-- Working data follows --
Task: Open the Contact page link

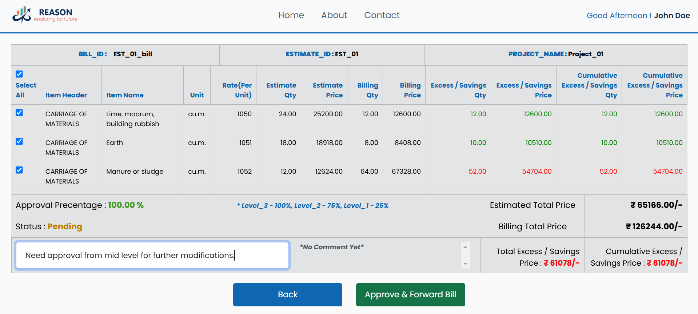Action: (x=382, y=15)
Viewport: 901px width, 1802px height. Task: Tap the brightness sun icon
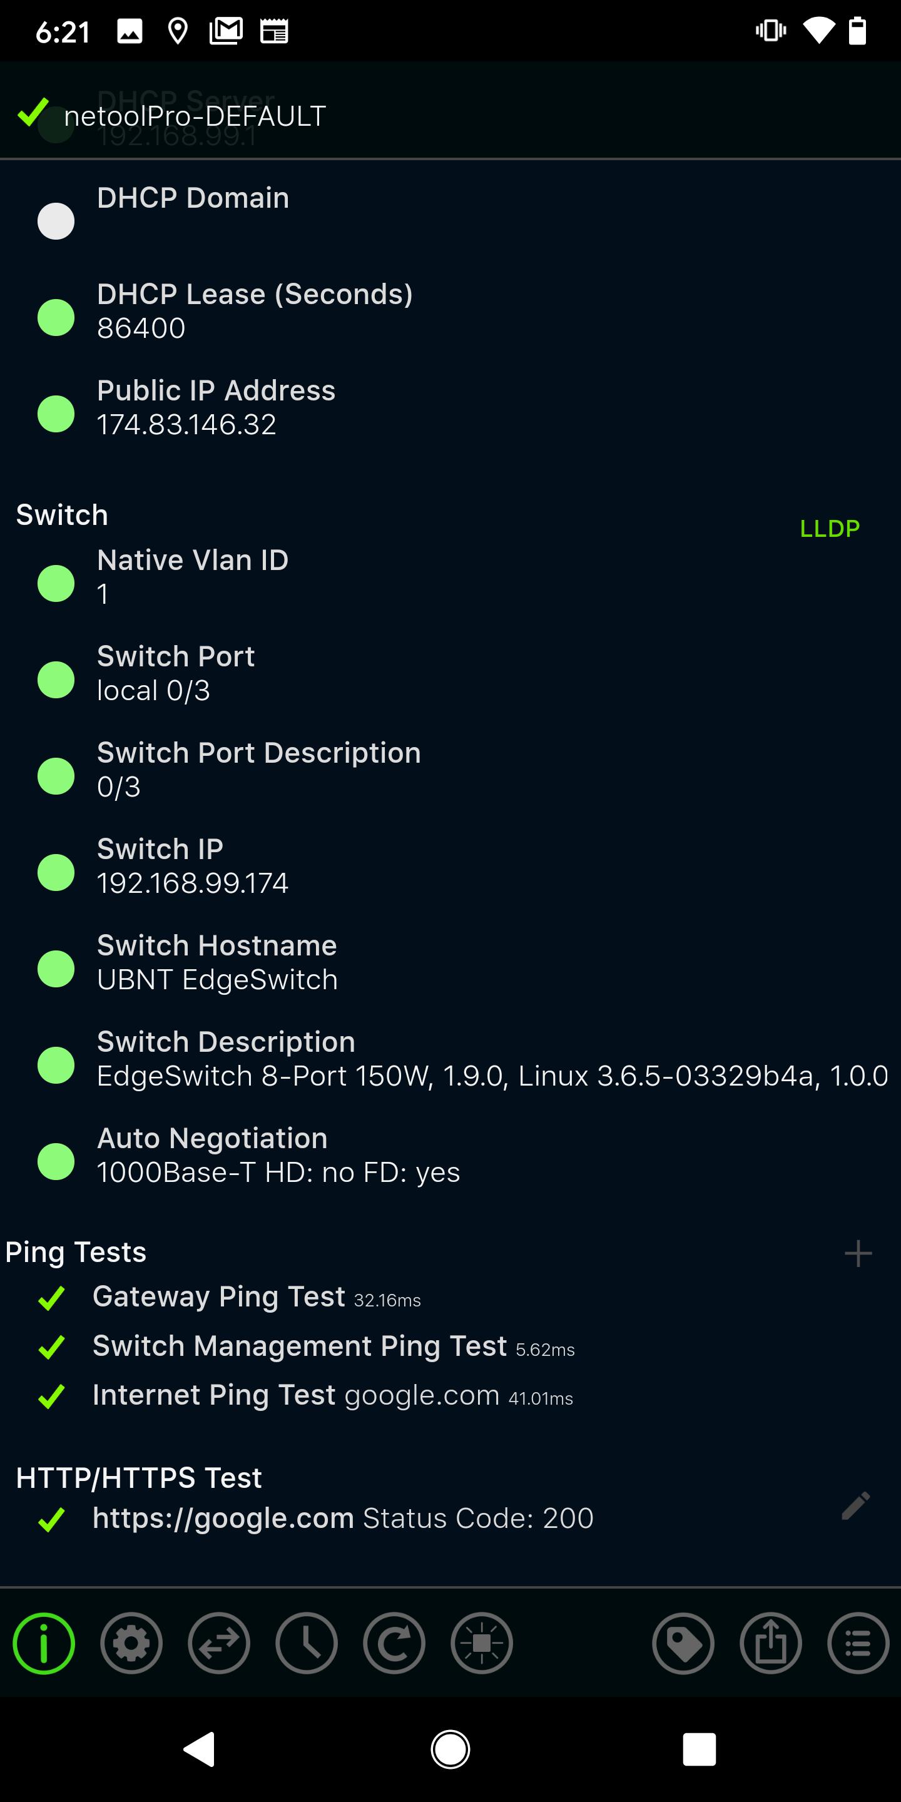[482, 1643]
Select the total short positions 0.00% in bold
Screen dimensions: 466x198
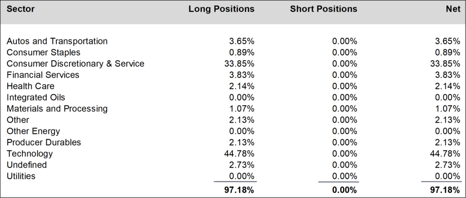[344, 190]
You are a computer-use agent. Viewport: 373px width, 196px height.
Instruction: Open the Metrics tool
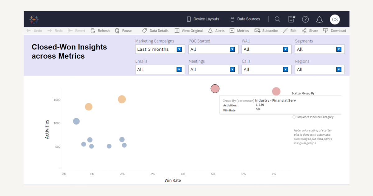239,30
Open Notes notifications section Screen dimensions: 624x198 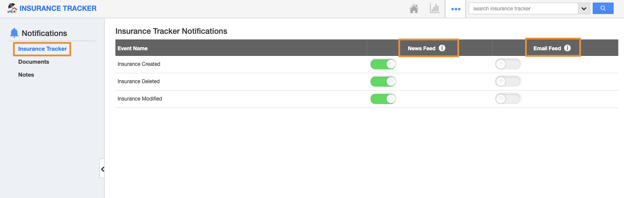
-- Working data concluded --
_Work to be completed_
Every entry above should be printed again exactly, except for the pictures.

_Answer to the problem_
Task: Open the Contact page link

Action: (x=382, y=15)
Viewport: 901px width, 1802px height. Task: Tap the brightness sun icon
[482, 1643]
Select the total short positions 0.00% in bold
Screen dimensions: 466x198
[344, 190]
You are a computer-use agent. Viewport: 373px width, 196px height.
Instruction: Open the Metrics tool
239,30
Open Notes notifications section Screen dimensions: 624x198 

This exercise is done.